Nail psoriasis, also known as psoriatic nail dystrophy, occurs when psoriasis affects the nail matrix or nail bed, leading to specific and non-specific clinical changes in the nail. Psoriasis itself is a complex systemic disease involving inflammation and epidermal hyperproliferation.
Nail psoriasis is prevalent in individuals with chronic plaque psoriasis, affecting approximately 90% of them at some point in their lives. While it is more common in adults, with a prevalence of up to 80%, it is less frequently reported in children, occurring in 7–13% of cases. When psoriatic nail disease occurs independently without skin or joint involvement, it is observed in about 5–10% of adults.
Psoriatic nail disease is considered a potential risk factor for the development of psoriatic arthritis and is often found in association with severe cutaneous psoriasis that persists for a long time.
Nail psoriasis can affect anyone at any age, although there may be a higher incidence among males according to one significant case series.
The condition can involve various parts of the nail, such as the nail bed, nail matrix, hyponychium, and nail folds.
Several theories attempt to explain the causes of nail psoriasis, including the activation of the antimicrobial peptide LL-37 by Candida and the cytokine overflow theory, as well as increased expression of interleukin (IL)-10 in the affected nail bed compared to downregulation of IL-10 in psoriatic skin lesions. Additionally, psoriasis may be triggered by onychomycosis (fungal infection of the nail) or nail trauma.
Nail psoriasis may cause tenderness, pain, altered sense of fine touch, and difficulties with fine motor tasks like handling shoelaces or buttons.
Clinical signs of nail matrix involvement include pitting, leukonychia, red spots in the lunule, and onychorrhexis (longitudinal nail ridge, split, or fissure). Clinical signs of nail bed involvement include the oil-drop sign and salmon patch, onycholysis (with a pink zone proximally), subungual hyperkeratosis, and splinter haemorrhages under the distal third of the nail plate. Beau lines (transverse lines and ridges) and nail crumbling are other clinical signs of this condition.

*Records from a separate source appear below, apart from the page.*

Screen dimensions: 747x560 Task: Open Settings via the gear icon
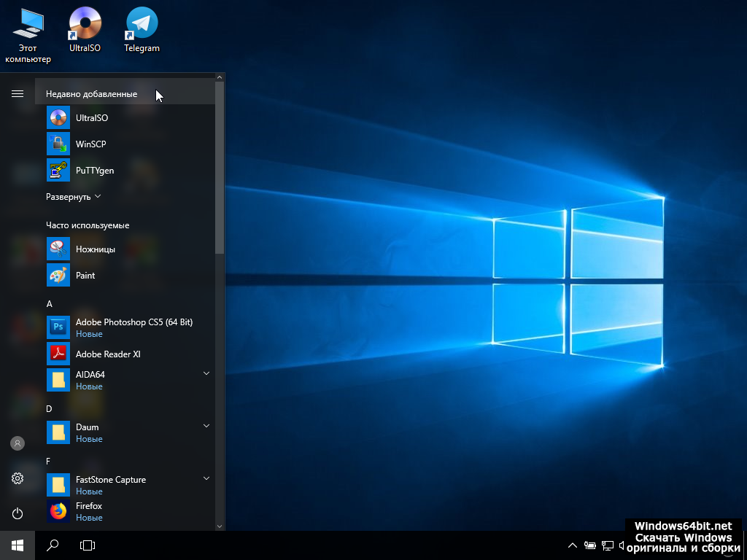coord(18,478)
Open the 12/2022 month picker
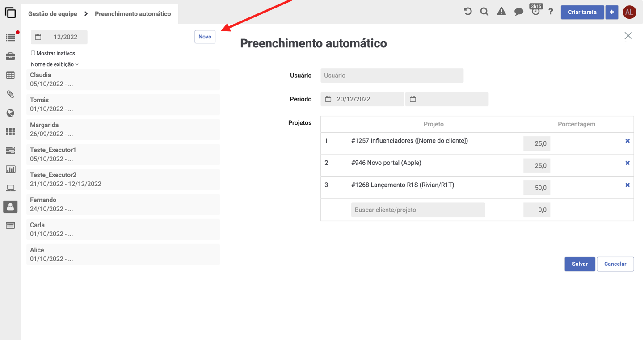 tap(59, 37)
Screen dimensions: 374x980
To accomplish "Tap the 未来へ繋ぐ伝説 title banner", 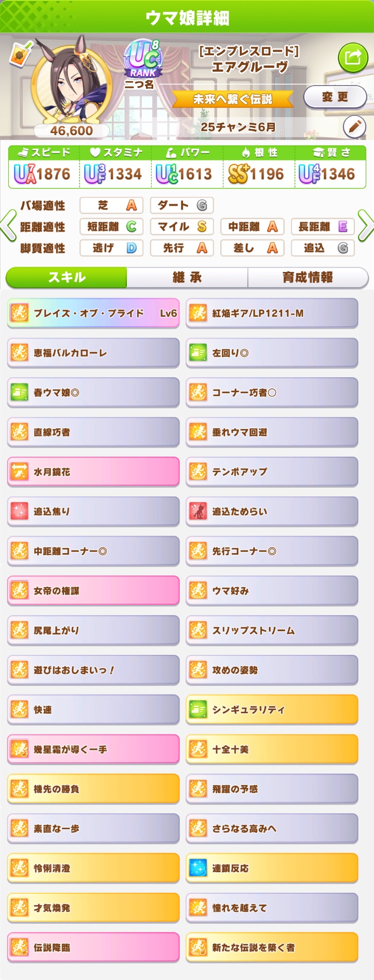I will (233, 99).
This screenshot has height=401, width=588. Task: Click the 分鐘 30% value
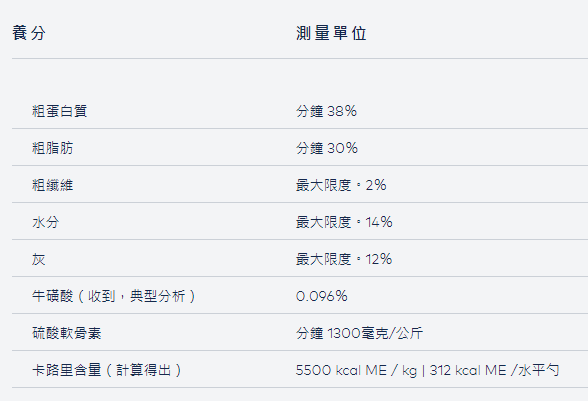coord(327,148)
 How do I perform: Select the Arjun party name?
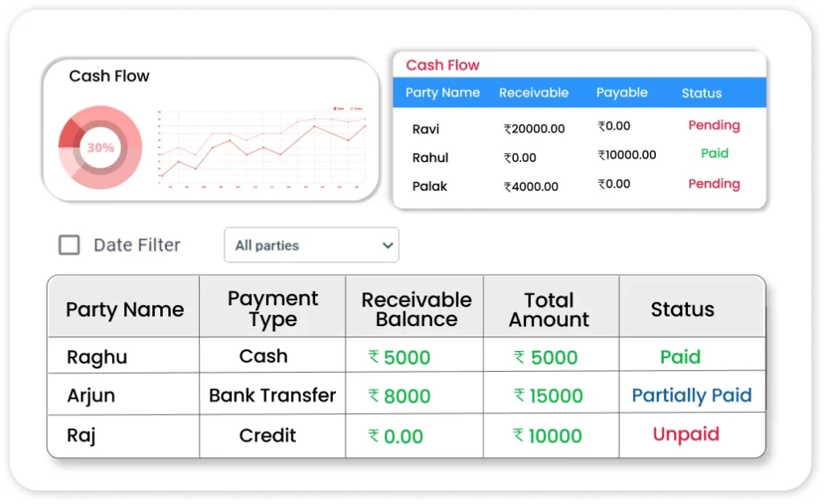point(90,395)
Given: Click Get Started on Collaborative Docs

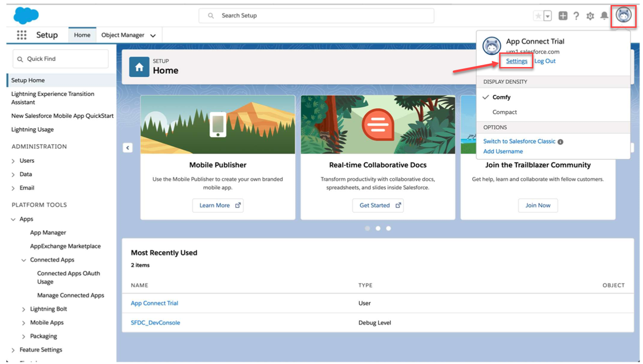Looking at the screenshot, I should pos(378,205).
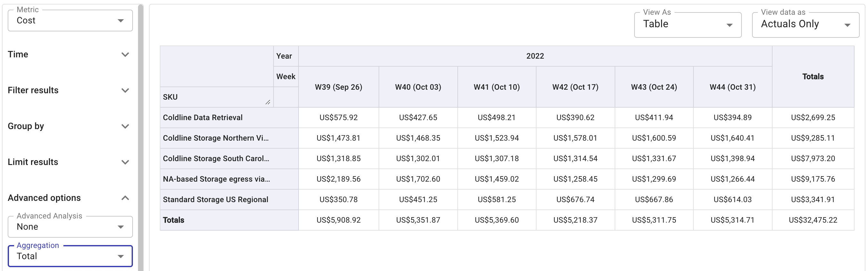This screenshot has width=868, height=271.
Task: Click the SKU column resize handle
Action: [x=268, y=102]
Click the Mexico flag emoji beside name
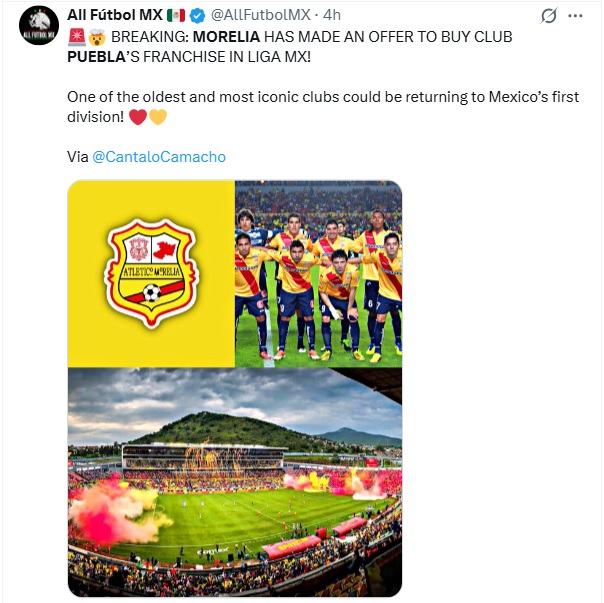The image size is (604, 603). coord(176,15)
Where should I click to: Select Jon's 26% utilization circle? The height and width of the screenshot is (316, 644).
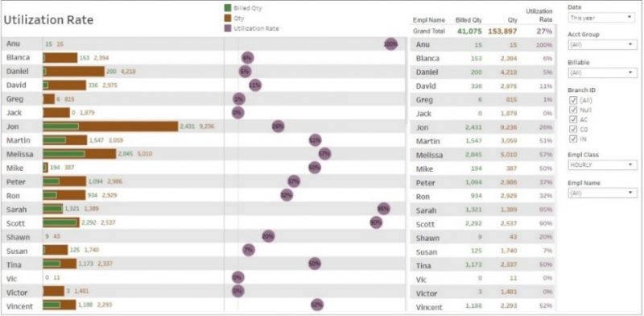click(x=278, y=127)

Complications of nail psoriasis can include secondary onychomycosis in the damaged nail plate, psychosocial effects impacting social relationships and work-related activities, and associations with psoriatic arthritis and metabolic syndrome.
Diagnosing nail psoriasis is often based on clinical evaluation, particularly in patients with concurrent psoriatic arthritis and/or cutaneous psoriasis. The Nail Psoriasis Severity Index (NAPSI) can be used to estimate the severity of the condition by scoring clinical signs in each quadrant of the affected nails.
Fungal microscopy and culture of nail clippings should be performed to rule out onychomycosis, which may precede or complicate psoriatic nail dystrophy.
In some cases, a proximal nail matrix biopsy might be necessary to confirm the diagnosis, especially when signs of psoriasis are absent elsewhere or when only one nail is affected and other potential causes must be excluded. However, biopsy carries the risk of causing permanent nail deformities.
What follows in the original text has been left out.